Chronology of Redwood Materials’ Growth in Energy Storage:

• 2017: Redwood Materials founded by JB Straubel with a focus on electronic waste and battery recycling.
• 2019: Straubel exits Tesla to lead Redwood full-time.
• 2021-2023: Redwood secures major recycling partnerships with Ford, Toyota, and Volkswagen.
• Mid-2025: Redwood Energy division is launched to focus on stationary BESS.
• July 2025: Redwood signs an MOU with General Motors for second-life battery repurposing.
• October 2025: Redwood raises $350 million in new funding to scale domestic energy storage production.
• Present: Rivian and Redwood announce the 10 MWh deployment in Normal, Illinois.

Broader Implications for the Automotive Industry

The Rivian-Redwood project serves as a pilot that other manufacturers are likely to watch closely. If successful, it proves that an auto plant can function as its own microgrid, using its own defective or aged products to subsidize its energy costs. This could lead to a shift in how automakers design battery packs, potentially prioritizing "repurposability" to ensure that packs can be easily extracted and stacked into storage containers.

Furthermore, this move strengthens the argument for domestic battery production and processing. By keeping the entire lifecycle of the battery within the United States—from manufacturing in Illinois to repurposing and eventual recycling—Rivian and Redwood are reducing their reliance on foreign supply chains and volatile raw material markets.

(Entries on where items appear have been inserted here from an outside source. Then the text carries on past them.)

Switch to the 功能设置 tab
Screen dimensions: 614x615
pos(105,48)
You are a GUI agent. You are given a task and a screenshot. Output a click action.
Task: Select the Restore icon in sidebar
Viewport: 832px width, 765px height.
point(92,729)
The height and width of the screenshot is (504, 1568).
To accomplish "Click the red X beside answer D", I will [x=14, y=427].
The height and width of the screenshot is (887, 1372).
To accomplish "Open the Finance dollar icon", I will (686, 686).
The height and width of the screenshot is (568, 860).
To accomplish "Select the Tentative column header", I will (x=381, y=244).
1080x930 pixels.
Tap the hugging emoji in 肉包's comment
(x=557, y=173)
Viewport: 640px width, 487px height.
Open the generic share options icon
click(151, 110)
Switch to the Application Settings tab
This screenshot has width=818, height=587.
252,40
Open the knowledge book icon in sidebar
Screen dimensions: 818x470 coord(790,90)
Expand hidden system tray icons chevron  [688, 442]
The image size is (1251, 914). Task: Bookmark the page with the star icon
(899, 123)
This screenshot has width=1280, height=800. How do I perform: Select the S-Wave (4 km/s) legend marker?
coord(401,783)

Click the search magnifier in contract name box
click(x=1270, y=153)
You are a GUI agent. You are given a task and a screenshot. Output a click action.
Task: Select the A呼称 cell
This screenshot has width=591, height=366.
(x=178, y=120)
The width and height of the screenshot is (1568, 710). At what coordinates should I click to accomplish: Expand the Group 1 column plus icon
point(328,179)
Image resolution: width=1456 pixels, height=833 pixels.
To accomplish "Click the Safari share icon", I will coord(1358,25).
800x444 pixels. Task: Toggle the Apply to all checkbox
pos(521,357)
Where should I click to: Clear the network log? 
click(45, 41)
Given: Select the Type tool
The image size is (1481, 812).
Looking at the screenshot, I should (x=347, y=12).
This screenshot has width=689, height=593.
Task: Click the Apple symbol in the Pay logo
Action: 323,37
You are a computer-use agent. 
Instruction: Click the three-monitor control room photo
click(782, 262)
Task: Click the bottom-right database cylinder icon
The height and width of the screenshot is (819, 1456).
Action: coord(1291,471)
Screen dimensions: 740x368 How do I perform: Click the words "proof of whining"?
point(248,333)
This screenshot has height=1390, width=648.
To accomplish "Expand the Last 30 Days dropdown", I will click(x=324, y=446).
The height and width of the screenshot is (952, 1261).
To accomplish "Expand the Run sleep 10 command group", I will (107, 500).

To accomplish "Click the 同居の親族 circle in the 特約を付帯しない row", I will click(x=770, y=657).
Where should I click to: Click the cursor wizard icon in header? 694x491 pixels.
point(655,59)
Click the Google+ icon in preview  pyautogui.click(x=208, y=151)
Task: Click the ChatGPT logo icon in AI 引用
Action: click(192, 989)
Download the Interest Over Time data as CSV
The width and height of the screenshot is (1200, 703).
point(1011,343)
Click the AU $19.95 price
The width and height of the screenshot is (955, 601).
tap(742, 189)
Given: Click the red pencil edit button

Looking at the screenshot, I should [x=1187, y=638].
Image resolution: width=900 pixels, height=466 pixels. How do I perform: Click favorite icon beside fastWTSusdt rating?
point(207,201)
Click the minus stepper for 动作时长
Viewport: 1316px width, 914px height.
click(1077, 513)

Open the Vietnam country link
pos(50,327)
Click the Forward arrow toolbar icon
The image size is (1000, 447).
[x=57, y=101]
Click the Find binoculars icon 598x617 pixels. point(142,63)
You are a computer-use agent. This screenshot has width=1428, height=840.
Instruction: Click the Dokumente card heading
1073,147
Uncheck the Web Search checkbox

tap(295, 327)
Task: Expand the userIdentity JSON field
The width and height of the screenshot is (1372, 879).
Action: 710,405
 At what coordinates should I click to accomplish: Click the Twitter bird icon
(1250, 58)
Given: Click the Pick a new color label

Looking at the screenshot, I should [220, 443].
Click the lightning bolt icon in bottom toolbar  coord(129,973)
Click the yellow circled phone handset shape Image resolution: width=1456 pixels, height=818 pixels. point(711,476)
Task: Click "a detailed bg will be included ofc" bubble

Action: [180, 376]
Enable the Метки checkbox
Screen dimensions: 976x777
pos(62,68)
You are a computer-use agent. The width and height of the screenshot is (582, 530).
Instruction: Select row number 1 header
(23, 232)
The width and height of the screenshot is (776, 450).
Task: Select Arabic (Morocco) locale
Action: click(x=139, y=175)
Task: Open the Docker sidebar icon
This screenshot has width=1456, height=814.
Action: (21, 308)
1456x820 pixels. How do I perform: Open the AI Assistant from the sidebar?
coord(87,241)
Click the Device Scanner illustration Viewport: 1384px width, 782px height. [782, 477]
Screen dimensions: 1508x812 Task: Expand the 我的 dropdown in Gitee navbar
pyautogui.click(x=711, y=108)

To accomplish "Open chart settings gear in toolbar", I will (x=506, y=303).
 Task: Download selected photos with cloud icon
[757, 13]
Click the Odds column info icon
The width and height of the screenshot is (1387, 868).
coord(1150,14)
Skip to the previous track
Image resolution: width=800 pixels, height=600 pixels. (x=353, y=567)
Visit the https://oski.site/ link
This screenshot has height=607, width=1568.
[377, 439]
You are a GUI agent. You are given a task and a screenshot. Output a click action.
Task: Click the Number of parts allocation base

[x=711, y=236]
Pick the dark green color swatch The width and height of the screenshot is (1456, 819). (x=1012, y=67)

As the 10 MWh system begins its initial operations in Normal, the industry will be looking for data on its reliability and the actual cost savings achieved through peak shaving. If the economics prove favorable, the modest 10 MWh installation could quickly grow into a gigawatt-hour scale asset, mirroring the massive growth seen in the electric vehicle market itself. For now, the partnership stands as a practical application of the circular economy, proving that the "waste" of the EV industry may actually be one of its most valuable resources for the future of the power grid.